Advanced AI Concepts, Search Algorithms, and Biometric Security
Characteristics and Applications of Strong AI (AGI)
Characteristics of Strong AI
- Human-like Intelligence: Strong AI possesses reasoning, perception, and understanding comparable to humans.
- Self-awareness: It can think, understand emotions, and make independent decisions.
- Generalization: It can apply knowledge from one domain to another.
- Learning and Adaptation: It continuously improves through experience without explicit programming.
- Autonomous Decision-Making: Capable of performing complex tasks without human intervention.
Applications of Strong AI
Robotics: Fully autonomous robots for healthcare, defense, and industry.
- AI Companions: Intelligent assistants like advanced humanoids.
- Research & Development: Used in advanced scientific research and innovation.
- Healthcare: Diagnosis systems that reason like human doctors.
AI’s Role in Enhancing Payment System Security
Artificial Intelligence enhances payment security through:
- Fraud Detection: AI models analyze real-time transaction data to detect unusual patterns or suspicious activity.
- Behavioral Biometrics: Recognizes user behavior patterns (typing speed, device use, etc.) to identify fraud.
- Face & Voice Recognition: Ensures secure authentication for digital payments.
- Risk Scoring: Machine learning assigns risk levels to transactions to prevent fraud.
- Anomaly Detection: Detects and blocks abnormal payment activities instantly.
- Data Encryption & Privacy: AI supports better encryption and cybersecurity algorithms.
Real-World Example
AI in platforms like Paytm, Google Pay, and banks detects unusual login or transfer behavior and instantly triggers a security alert or OTP verification.
Depth First Search (DFS) vs. Breadth First Search (BFS)
The following points highlight the key differences between these two fundamental graph search algorithms:
Full Form
DFS stands for Depth First Search.
BFS stands for Breadth First Search.Approach
DFS explores depth-wise, going deep into one branch before backtracking.
BFS explores level-wise, visiting all nodes at the current level before moving deeper.Data Structure Used
DFS uses a Stack (either explicit or via recursion).
BFS uses a Queue to store nodes to be visited next.Path Finding
DFS may not give the shortest path in an unweighted graph.

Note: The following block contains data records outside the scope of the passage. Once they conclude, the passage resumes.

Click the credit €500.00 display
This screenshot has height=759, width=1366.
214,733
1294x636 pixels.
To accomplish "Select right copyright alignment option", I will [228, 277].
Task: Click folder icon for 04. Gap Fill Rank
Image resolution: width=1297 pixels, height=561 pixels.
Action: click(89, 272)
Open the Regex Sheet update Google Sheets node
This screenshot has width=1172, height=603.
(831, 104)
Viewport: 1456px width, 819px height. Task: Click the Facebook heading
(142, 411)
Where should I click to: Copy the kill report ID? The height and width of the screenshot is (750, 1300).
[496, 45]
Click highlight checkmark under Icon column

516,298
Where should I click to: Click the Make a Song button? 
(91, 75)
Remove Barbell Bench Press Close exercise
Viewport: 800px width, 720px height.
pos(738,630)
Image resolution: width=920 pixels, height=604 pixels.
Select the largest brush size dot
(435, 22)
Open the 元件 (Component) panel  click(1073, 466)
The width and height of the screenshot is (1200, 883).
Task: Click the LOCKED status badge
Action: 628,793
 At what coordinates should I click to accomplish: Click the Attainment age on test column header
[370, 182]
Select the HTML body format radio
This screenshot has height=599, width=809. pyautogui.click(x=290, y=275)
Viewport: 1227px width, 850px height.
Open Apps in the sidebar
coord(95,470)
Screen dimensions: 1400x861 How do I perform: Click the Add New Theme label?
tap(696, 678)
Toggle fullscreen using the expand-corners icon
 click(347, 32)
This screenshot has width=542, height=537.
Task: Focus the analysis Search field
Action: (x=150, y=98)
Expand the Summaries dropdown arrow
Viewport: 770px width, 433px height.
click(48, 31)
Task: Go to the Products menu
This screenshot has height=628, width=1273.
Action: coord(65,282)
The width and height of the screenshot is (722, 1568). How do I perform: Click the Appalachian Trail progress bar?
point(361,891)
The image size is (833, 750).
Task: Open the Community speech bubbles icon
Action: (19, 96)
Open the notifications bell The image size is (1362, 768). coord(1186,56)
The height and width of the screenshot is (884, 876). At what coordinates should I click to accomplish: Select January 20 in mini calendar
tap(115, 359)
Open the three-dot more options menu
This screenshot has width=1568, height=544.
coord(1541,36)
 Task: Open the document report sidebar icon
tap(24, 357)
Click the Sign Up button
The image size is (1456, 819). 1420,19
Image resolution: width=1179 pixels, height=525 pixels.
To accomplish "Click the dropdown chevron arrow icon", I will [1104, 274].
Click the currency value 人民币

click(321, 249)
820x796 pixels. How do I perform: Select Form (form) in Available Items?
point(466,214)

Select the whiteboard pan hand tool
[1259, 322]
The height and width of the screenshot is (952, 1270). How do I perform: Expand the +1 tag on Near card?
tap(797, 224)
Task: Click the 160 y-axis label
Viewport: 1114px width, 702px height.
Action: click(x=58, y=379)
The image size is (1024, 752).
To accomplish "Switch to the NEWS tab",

BFS always gives the shortest path in an unweighted graph.Memory Usage
DFS uses less memory, as it only stores nodes in the current path.
BFS uses more memory, as it stores all the neighboring nodes.Backtracking
DFS involves backtracking when a branch ends.
BFS does not require backtracking.Applications
DFS is used in maze solving, topological sorting, and scheduling problems.
BFS is used in shortest path finding, peer-to-peer networks, and social network analysis.
Pattern Recognition Flow: Fingerprint Algorithm
Flow of a Fingerprint Recognition System
- Image Acquisition: Capture the fingerprint image using a scanner or sensor.
- Preprocessing: Enhance image quality (noise removal, contrast adjustment).
- Feature Extraction: Identify key minutiae points (ridge endings, bifurcations).
- Template Creation: Store extracted features in a secure digital format.
- Pattern Matching: Compare the input fingerprint template with stored templates using AI/ML algorithms.
- Decision Making:
- If match found → access granted.
- If not → access denied.
Algorithms Used in Fingerprint Recognition
- Minutiae-based Matching Algorithm: Compares ridge structures and minutiae points.
- AI-based Models: Deep Learning models (e.g., CNNs) for improved accuracy and real-time recognition.